Some places, particularly in the developed Western world, recognize and address the need to promote a better work environment by reducing working hours for doctors. The European Working Time Directive (EWTD) is one such initiative that has had a significant impact on training and work schedules in countries such as New Zealand and Australia. For example, an agreement in New Zealand specifies regular working hours for surgical trainees as 40 h per week and no more than 8 h per day, with overtime permitted and compensation (28). The impact of such reforms can be seen in a meta-analysis that identified a higher incidence of physician suicide in North America than in Australia, New Zealand, and the Pacific, and that suicide has declined over time, particularly in Europe (18).

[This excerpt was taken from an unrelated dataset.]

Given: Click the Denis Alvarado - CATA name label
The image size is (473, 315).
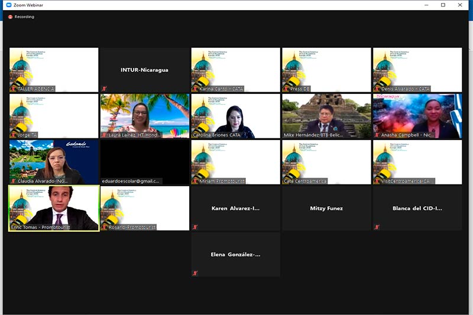Looking at the screenshot, I should point(405,89).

It is important to note that job uncertainty and a shorter duration of employment are associated with a higher risk of suicide among healthcare professionals. This correlation was discovered among diagnostic medical radiation workers in South Korea, who had a 2.74 and 4.66 times greater risk of suicide among male and female workers with < one year of employment, respectively, than those with more than 10 years of employment (29). As a result, it appears that the healthcare workers with short-term jobs are a vulnerable population who should be given enough assistance and a better working environment (29). In addition, factors such as limited resources, an insufficient workforce, and high job expectations contribute to suicide risk among HCWs, especially in developing countries. This issue is more pronounced among nurses, one of the most undervalued groups, even though they are the backbone of every healthcare system. Nurses' suicide rates have gone unnoticed for years, and there are several underlying contributing factors, including long working hours, being the primary caregiver for patients, such as in the ICU, and a lack of professional autonomy (30).
Furthermore, female nurses who form the majority of the workforce have dual profession and home responsibilities. Davis et al. reported that the suicide incidence among nurses was 17.1 per 1,00,000, compared to 8.6 per 1,00,000 among women in the general population, representing a doubling of risk (31). In addition, the increased rate of substance abuse, such as antidepressants, opiates, and amphetamines, which have been discovered to be more commonly used as poisoning methods for suicide attempts among this demographic, is an important issue to highlight (31, 32).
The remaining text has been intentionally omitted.